_What to do_:
Starting at the line with "194x232 pixels. Task: Click", retype every remaining line of the records exactly. Do not include pictures.

[Data items]
::::

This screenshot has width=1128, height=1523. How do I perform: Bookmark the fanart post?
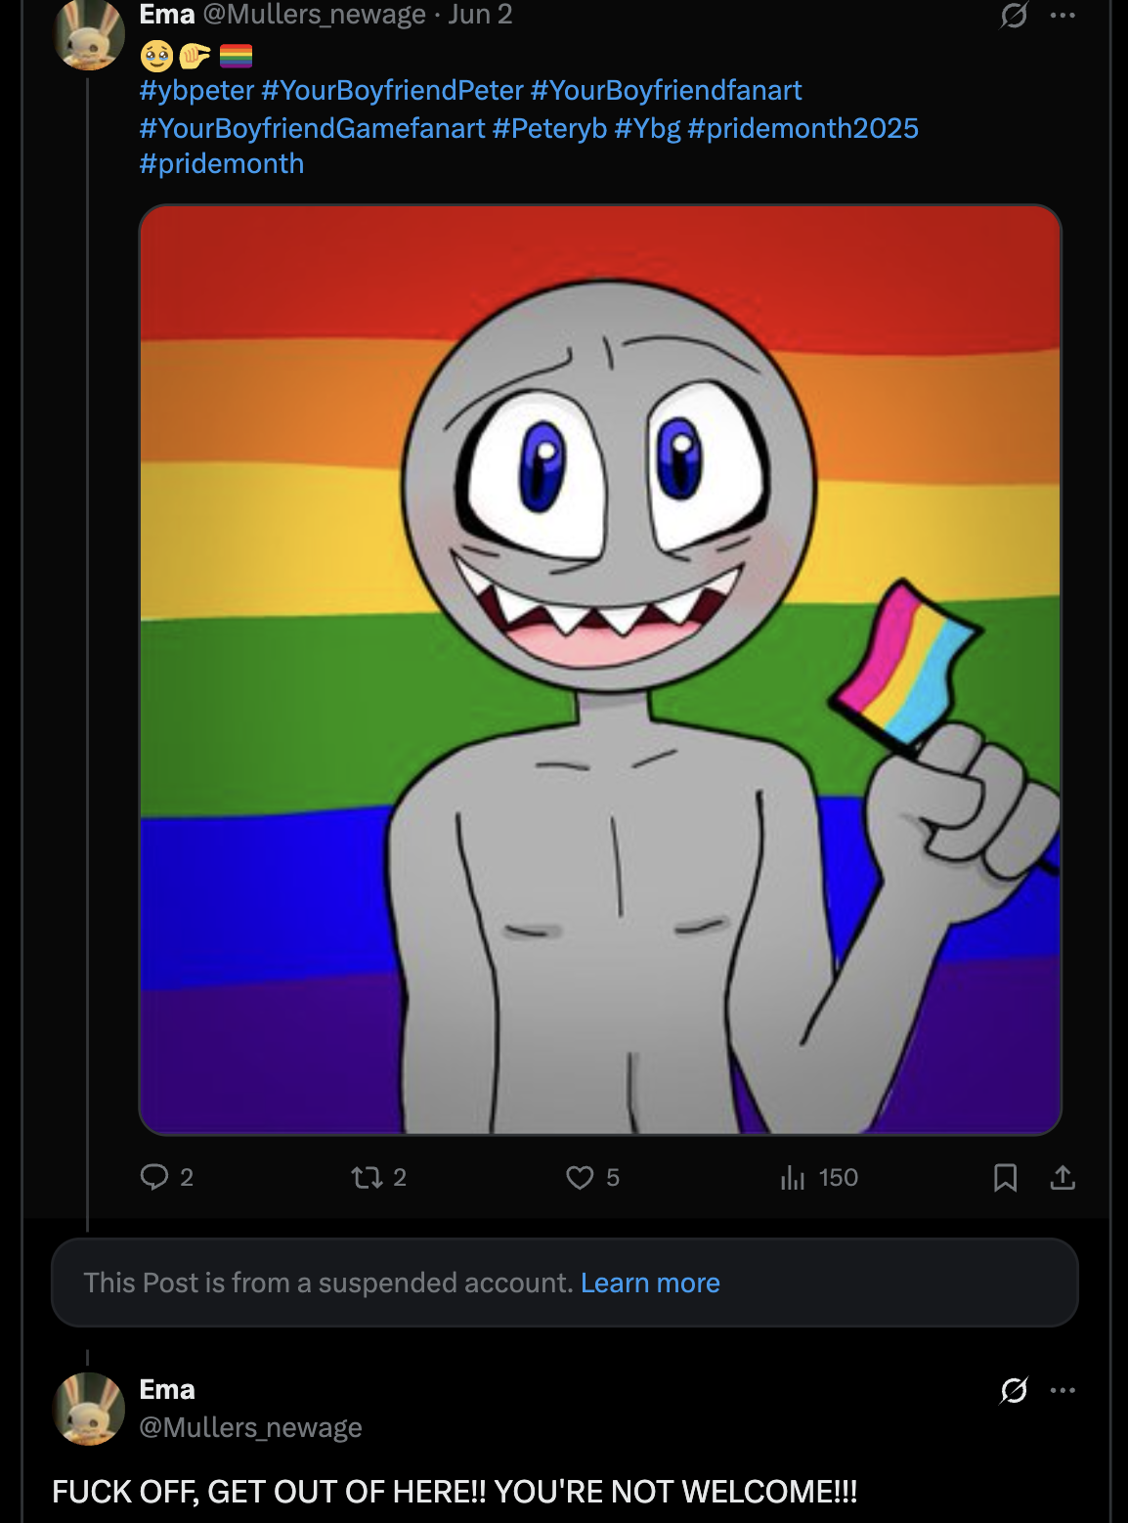[1005, 1177]

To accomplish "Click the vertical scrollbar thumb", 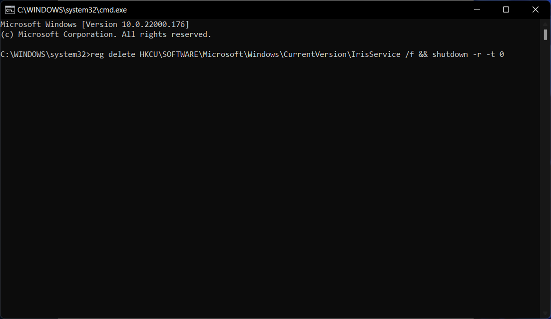I will [x=546, y=35].
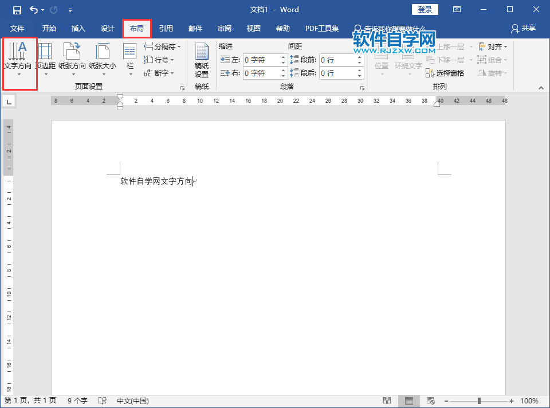The height and width of the screenshot is (408, 550).
Task: Click the 登录 sign-in button
Action: click(425, 9)

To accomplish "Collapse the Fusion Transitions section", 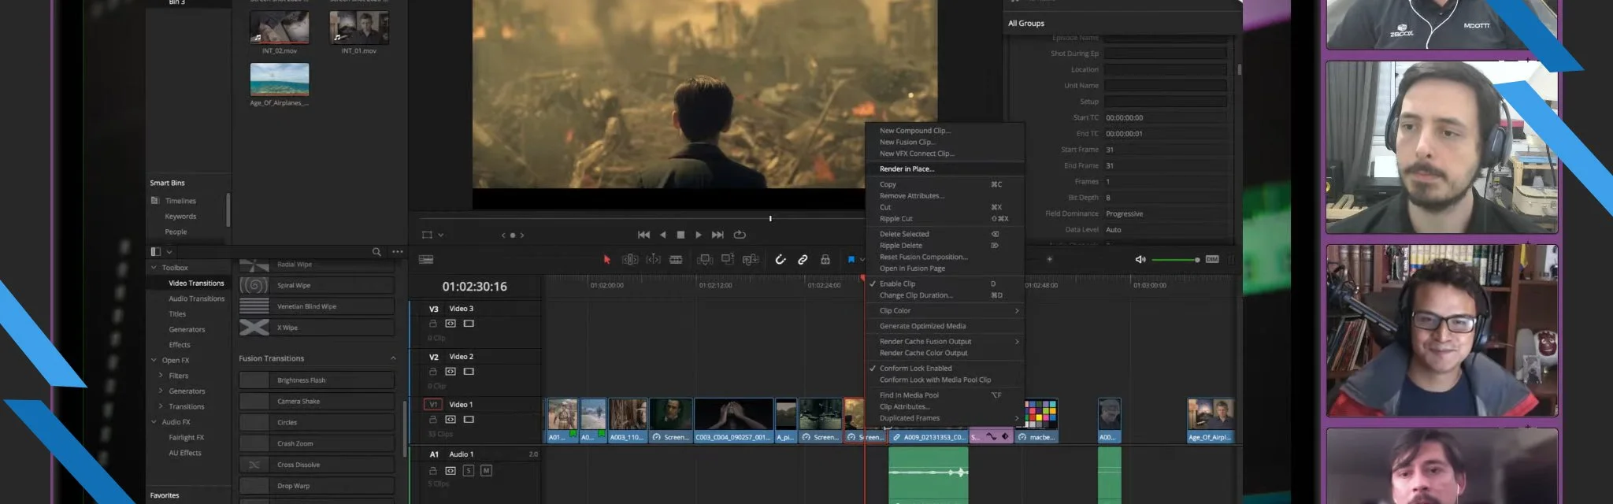I will [393, 358].
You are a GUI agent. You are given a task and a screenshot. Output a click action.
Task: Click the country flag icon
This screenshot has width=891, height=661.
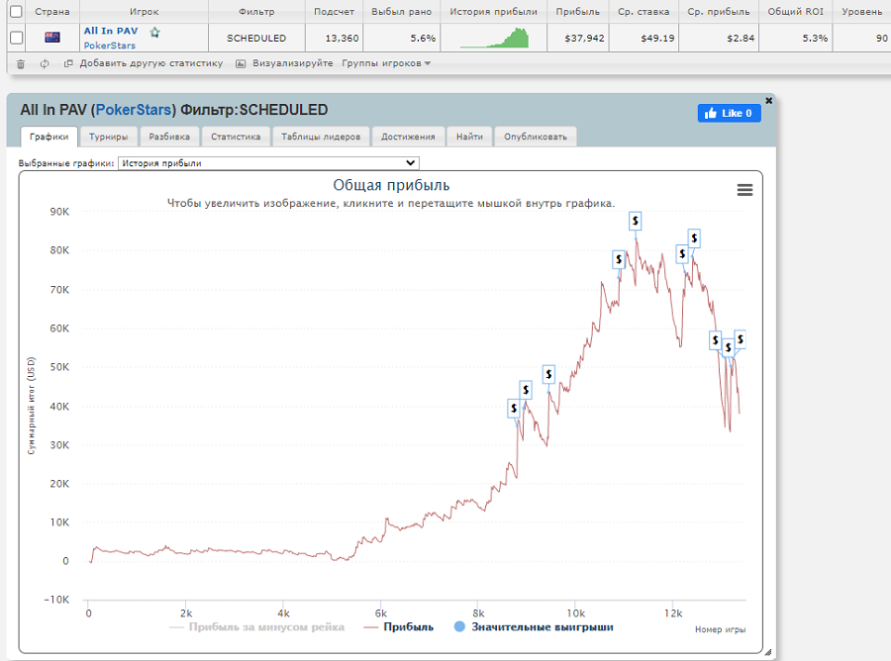[52, 38]
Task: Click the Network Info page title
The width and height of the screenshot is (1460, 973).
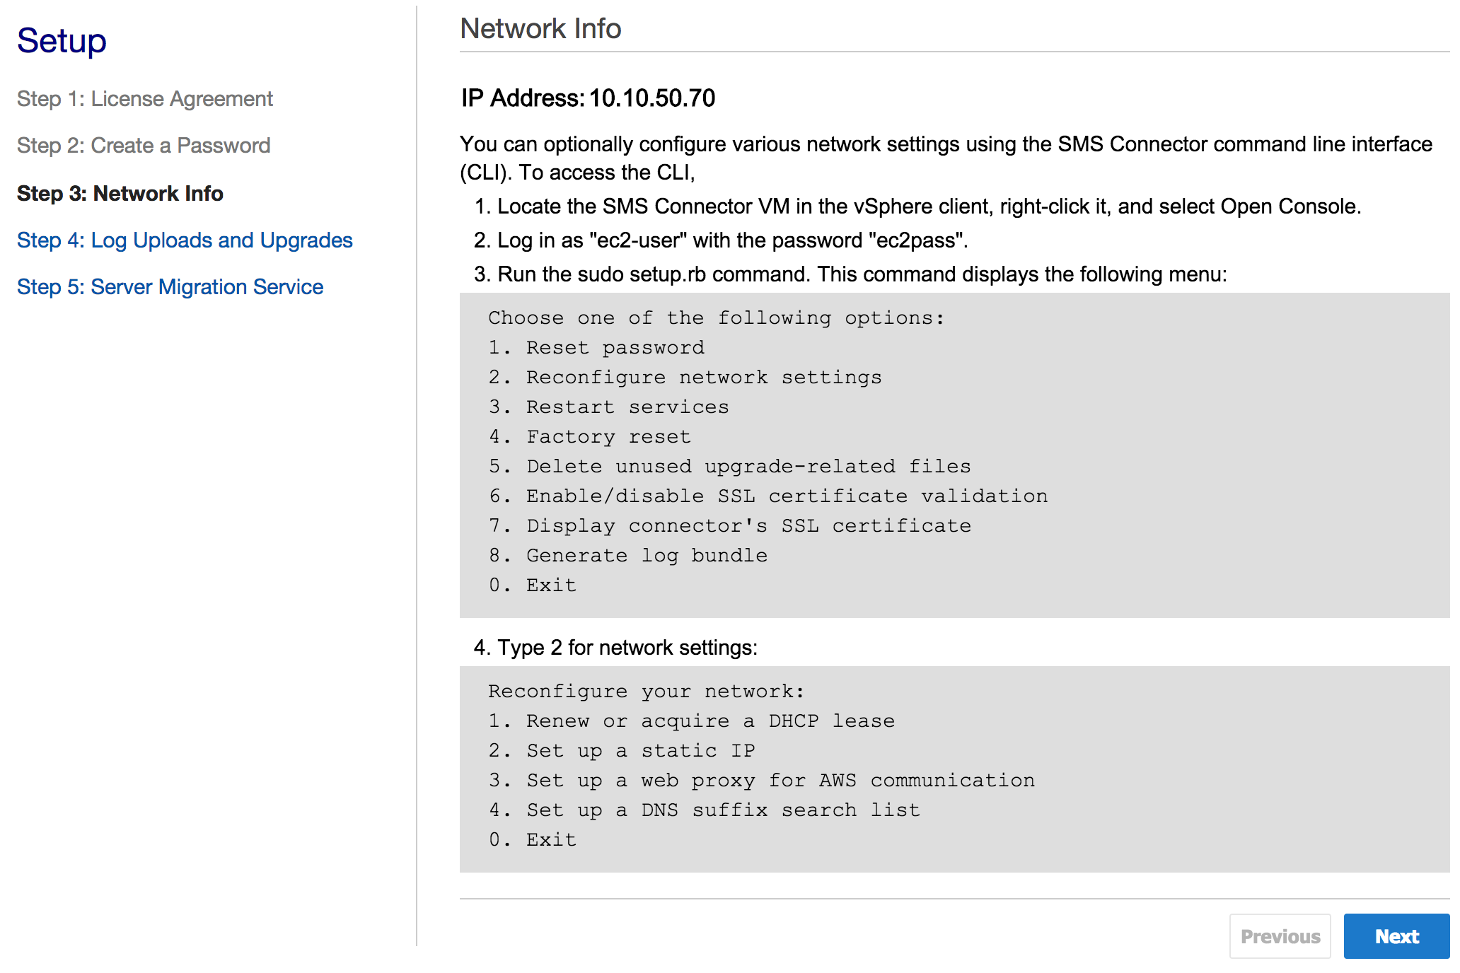Action: point(540,29)
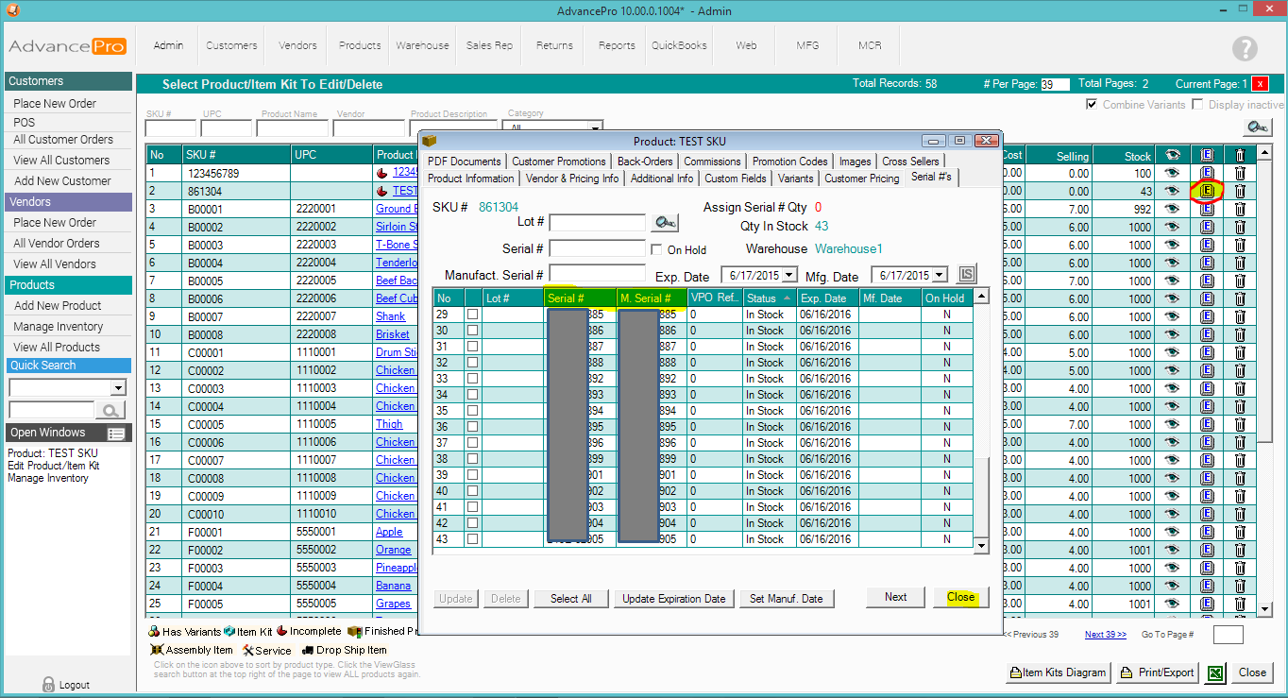1288x698 pixels.
Task: Click the Quick Search magnifier button
Action: coord(111,410)
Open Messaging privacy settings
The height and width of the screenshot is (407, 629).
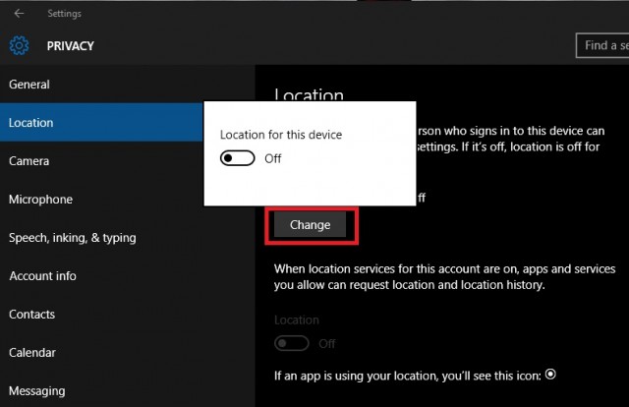tap(37, 391)
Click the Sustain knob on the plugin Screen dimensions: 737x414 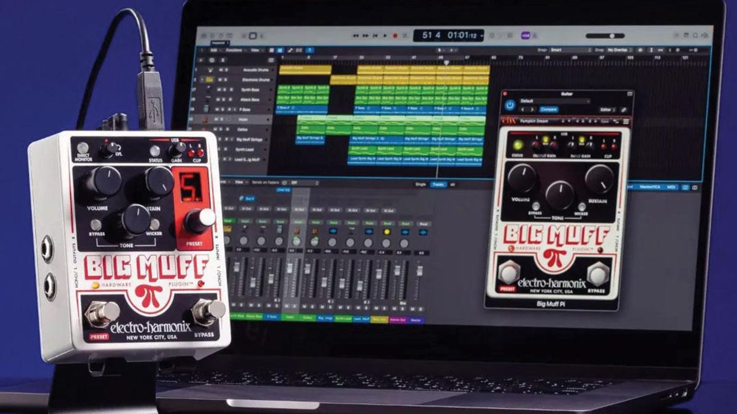(x=599, y=178)
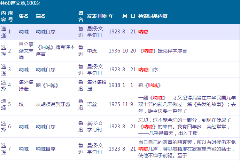Click the 年 column header
Image resolution: width=240 pixels, height=161 pixels.
coord(111,16)
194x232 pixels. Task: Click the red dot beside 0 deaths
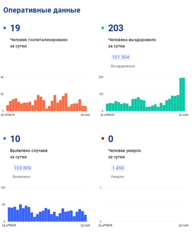pos(103,138)
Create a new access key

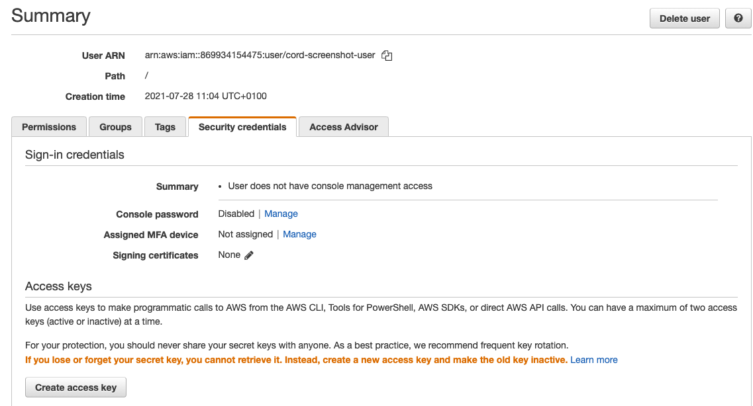tap(75, 387)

::::

_Answer to the exercise_:
194x232 pixels. Task: Click the red dot beside 0 deaths
pos(103,138)
Create a new access key

tap(75, 387)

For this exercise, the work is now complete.